Zum Abschluss: Ja, all diese Dinge wage ich auch Sexualstraftätern und den Gewalttätern vom 11. September zuzugestehen. Aus der Sicht eines Opfers ist es nachvollziehbarer, dass man seinen eigenen möglicherweise unüberwindbaren Schmerz auf den Urheber zurückwerfen möchte, aber rational gesehen wird dadurch nichts besser, also gibt es dafür keine Rechtfertigung. Wenn solche Straftäter durch irgendwas ihre Würde verloren haben, dann durch ihr eigenes Handeln, da braucht es keiner Nachhilfe durch den Staat im Namen der Gerechtigkeit.
Wenn es gar nicht anders geht, muss die Gesellschaft solchen Menschen bis zu ihrem natürlichen Lebensende ein paar Quadratmeter Raum und täglich würdiges Essen geben, andernfalls hat sie es nicht verdient, für sich in Anspruch zu nehmen, die Menschenwürde zu verteidigen. Dass das Geld kostet, ist kein Argument, weil auch organisiertes Töten Geld kostet, und das nicht zu knapp.
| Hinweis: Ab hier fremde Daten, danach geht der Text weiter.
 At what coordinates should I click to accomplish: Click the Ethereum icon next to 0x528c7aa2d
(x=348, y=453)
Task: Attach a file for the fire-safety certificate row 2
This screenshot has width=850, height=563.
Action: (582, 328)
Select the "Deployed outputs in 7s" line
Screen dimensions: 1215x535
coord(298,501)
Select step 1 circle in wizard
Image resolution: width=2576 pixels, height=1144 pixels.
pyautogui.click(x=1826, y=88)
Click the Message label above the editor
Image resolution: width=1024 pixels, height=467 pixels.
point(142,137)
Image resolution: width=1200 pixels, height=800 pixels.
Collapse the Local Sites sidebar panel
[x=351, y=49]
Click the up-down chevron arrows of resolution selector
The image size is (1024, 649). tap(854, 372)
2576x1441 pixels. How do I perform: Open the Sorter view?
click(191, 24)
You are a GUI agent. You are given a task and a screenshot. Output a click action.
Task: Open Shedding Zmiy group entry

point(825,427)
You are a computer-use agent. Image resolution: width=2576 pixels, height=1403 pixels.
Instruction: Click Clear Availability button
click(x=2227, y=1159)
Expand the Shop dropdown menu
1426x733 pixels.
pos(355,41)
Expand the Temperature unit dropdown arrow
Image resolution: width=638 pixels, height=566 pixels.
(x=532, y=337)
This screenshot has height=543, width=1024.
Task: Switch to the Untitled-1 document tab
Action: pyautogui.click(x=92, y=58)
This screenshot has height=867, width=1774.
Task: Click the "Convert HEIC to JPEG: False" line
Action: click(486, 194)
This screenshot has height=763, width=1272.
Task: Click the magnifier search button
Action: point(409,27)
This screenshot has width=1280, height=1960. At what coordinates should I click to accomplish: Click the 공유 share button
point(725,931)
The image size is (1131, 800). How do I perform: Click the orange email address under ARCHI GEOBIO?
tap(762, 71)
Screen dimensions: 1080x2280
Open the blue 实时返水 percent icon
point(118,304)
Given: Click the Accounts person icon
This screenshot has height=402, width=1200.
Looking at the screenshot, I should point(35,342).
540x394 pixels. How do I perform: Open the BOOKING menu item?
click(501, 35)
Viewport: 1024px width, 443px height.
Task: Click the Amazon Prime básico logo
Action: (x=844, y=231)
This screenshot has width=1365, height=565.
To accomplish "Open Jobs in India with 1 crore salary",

Aber um nochmal zur Problematik in Hessen zurückzukommen: Ich bezweifle, dass es klug ist, diesen Artikel in einer Volksabstimmung zu ändern. Erstens hat das Volk durch die Anerkennung des Grundgesetzes für die Bundesrepublik bereits erklärt, dass es keine Todesstrafe will, also darf der Artikel bleiben und zweitens besteht die Gefahr, dass die Abstimmenden, falls die BILD-Zeitung meint, kurz vor der Abstimmung besonders reißerisch über eine Gewalttat berichten zu müssen, vergessen, in wie vielen unzähligen Fällen das geltende Strafrecht funktioniert und es tatsächlich gelingt, aus Straftätern bessere Menschen zu machen, ohne sie zu töten.